Work instructions: Here is the task for the records below: repeat exactly the lines from the one with "Zuverlässige Karabiner für" to the one with "Ideale Größe für Tageswanderungen", both included, and nothing else.

*** Opening of Data records ***

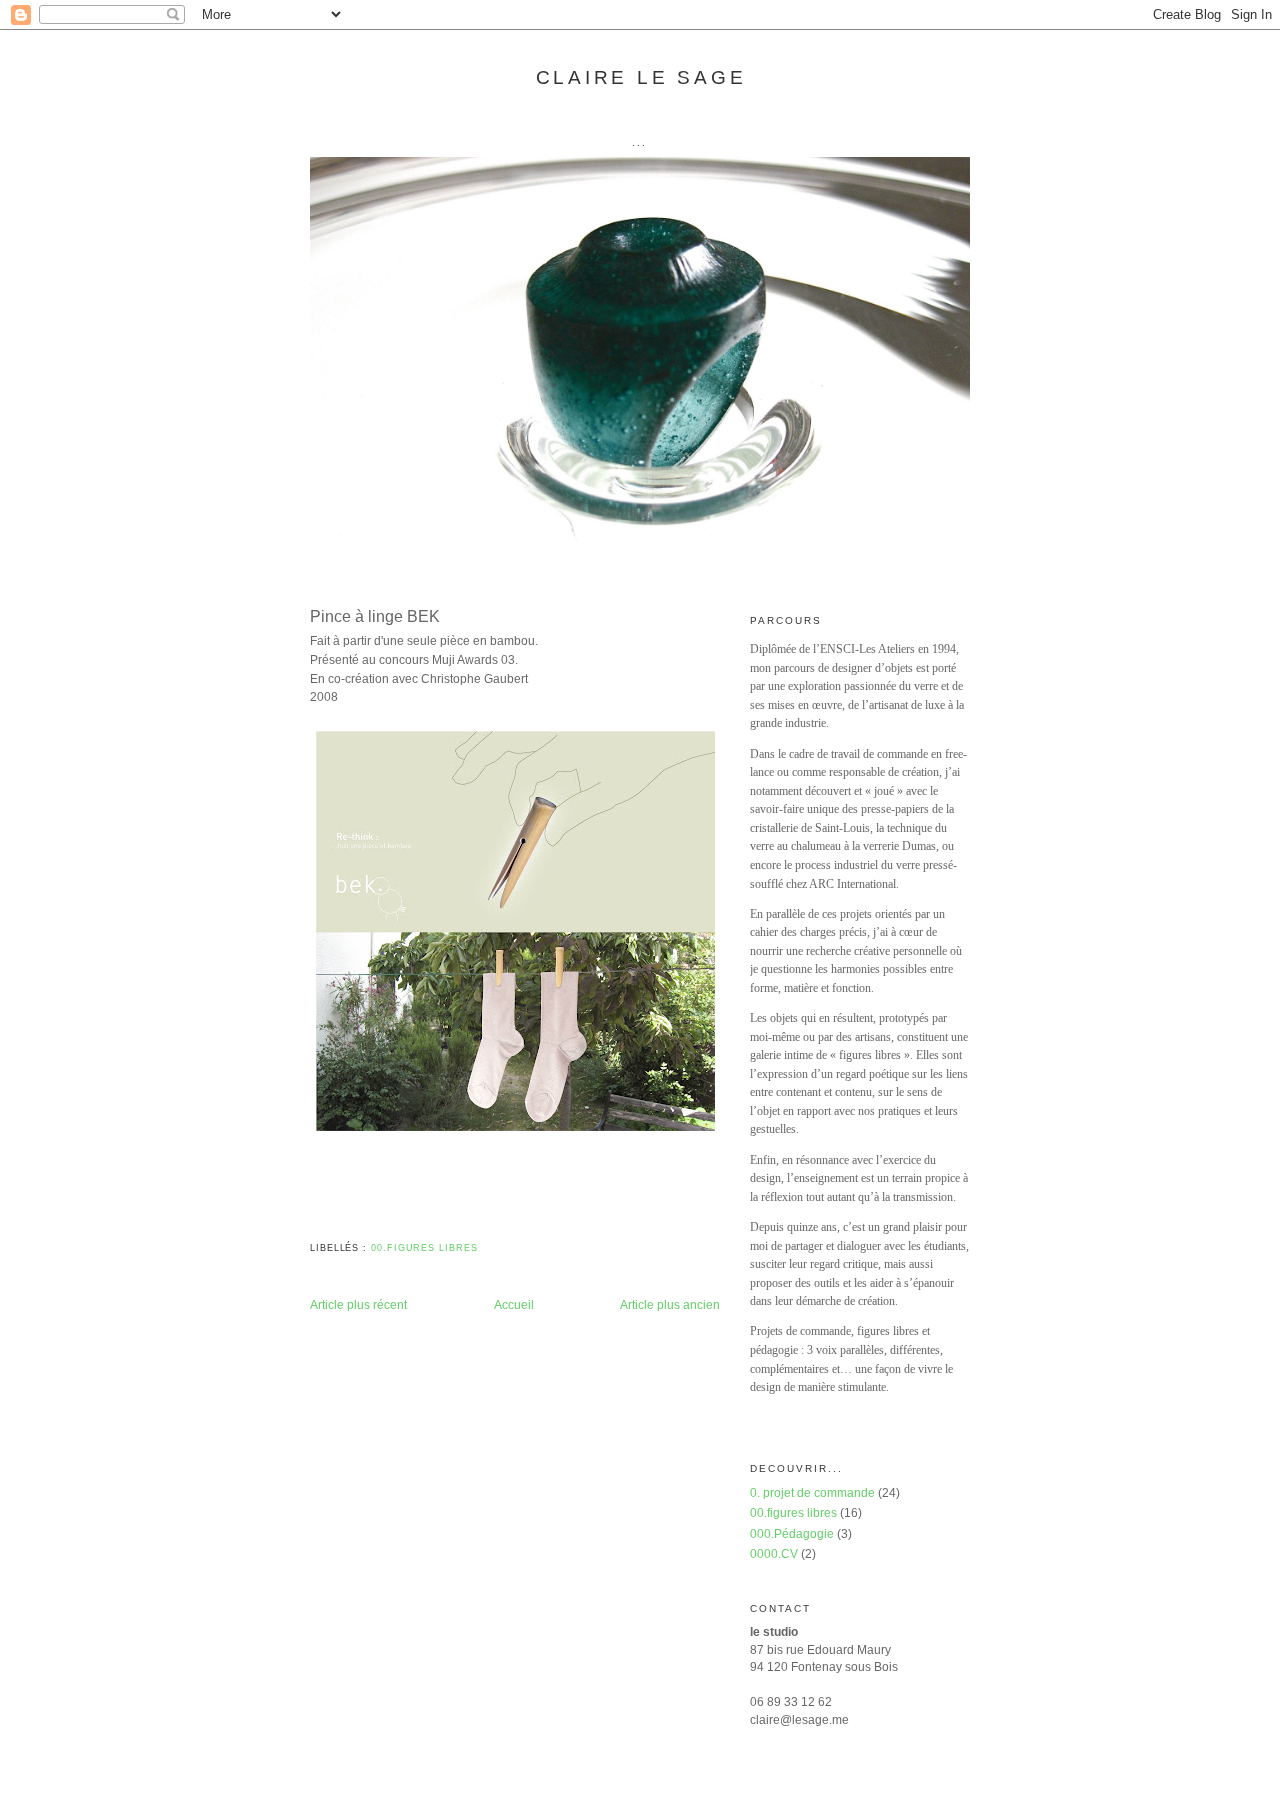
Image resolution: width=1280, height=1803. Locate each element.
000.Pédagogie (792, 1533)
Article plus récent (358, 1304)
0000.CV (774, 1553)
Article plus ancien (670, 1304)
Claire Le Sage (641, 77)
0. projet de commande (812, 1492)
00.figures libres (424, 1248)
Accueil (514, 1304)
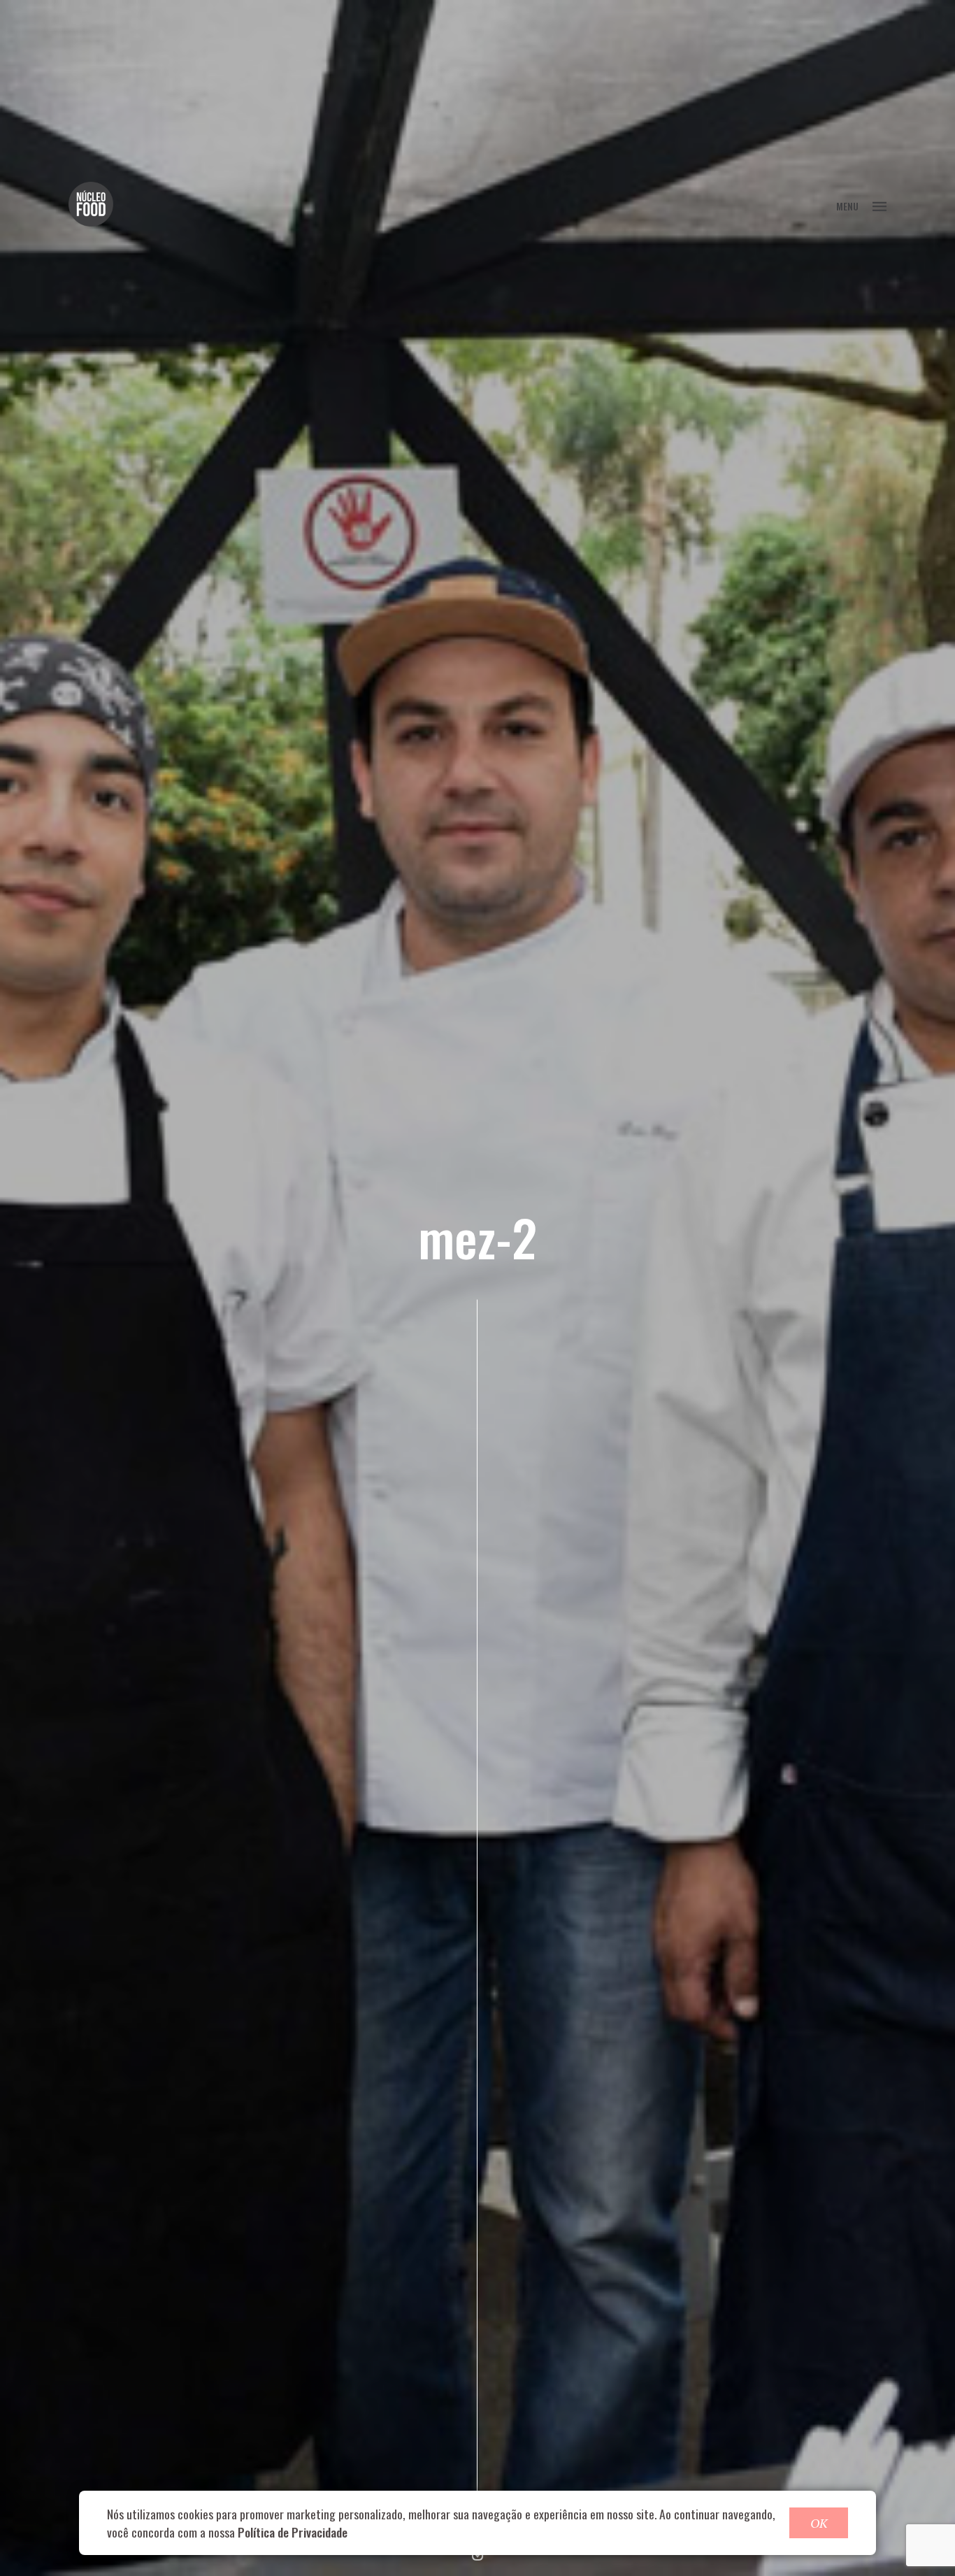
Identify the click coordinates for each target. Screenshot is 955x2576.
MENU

*** Close of Data records ***
*** Opening of Data records ***

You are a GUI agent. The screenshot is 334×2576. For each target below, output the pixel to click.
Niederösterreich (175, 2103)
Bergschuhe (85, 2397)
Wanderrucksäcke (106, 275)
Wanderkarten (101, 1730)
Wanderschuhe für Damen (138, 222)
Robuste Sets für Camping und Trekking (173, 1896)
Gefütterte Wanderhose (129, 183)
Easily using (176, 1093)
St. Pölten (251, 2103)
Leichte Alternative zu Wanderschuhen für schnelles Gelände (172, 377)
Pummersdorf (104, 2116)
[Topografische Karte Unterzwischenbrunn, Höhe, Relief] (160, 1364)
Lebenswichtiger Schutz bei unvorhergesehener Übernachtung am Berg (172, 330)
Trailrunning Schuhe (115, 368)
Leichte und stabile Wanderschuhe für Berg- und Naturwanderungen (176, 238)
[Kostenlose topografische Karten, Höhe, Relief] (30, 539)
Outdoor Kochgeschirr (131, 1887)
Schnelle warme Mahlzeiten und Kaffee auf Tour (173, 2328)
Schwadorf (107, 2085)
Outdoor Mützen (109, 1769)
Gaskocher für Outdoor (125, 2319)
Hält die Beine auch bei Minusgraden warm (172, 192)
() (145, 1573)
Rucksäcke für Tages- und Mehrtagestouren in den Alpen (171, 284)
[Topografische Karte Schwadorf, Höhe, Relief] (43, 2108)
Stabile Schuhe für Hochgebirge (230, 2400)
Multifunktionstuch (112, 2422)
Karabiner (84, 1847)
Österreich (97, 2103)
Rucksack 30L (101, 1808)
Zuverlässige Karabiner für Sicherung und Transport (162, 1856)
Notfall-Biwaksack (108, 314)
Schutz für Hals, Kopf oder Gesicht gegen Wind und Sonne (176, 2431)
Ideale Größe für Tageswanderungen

*** Close of Data records ***
*** Opening of Data records ***

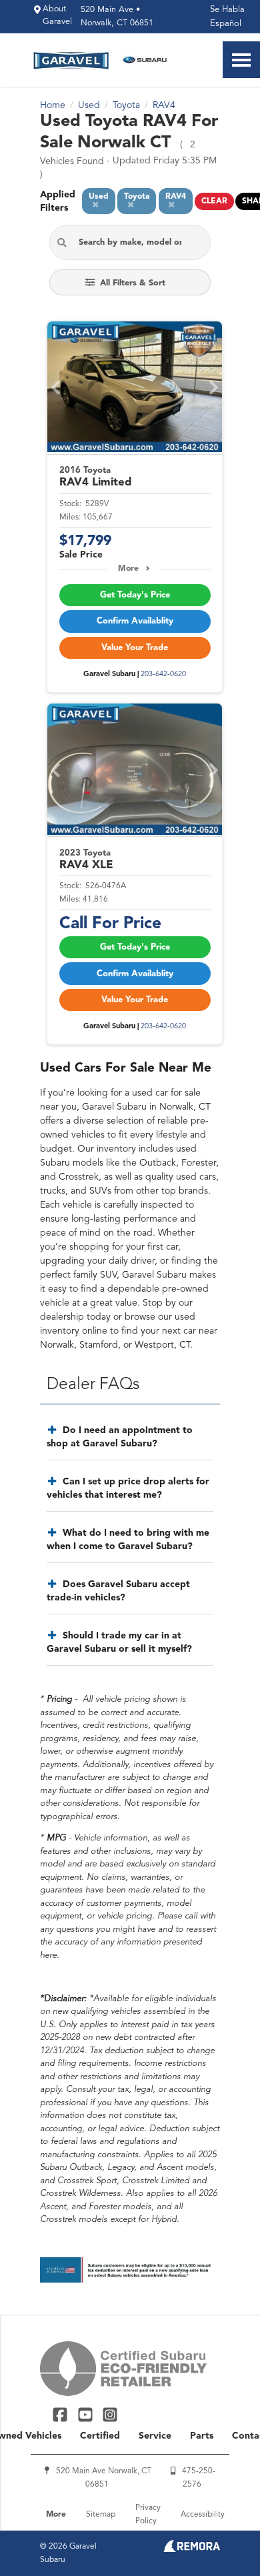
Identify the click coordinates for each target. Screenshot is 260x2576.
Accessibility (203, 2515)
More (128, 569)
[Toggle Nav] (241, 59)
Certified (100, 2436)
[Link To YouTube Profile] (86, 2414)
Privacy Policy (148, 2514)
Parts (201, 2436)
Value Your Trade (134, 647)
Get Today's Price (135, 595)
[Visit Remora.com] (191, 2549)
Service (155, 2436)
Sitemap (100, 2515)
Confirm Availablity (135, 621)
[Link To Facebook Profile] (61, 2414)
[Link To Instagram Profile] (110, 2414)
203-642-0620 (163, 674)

*** Close of Data records ***

Result of the task:
Zuverlässige Karabiner für Sicherung und Transport (162, 1856)
Notfall-Biwaksack (108, 314)
Schutz für Hals, Kopf oder Gesicht gegen Wind und Sonne (176, 2431)
Ideale Größe für Tageswanderungen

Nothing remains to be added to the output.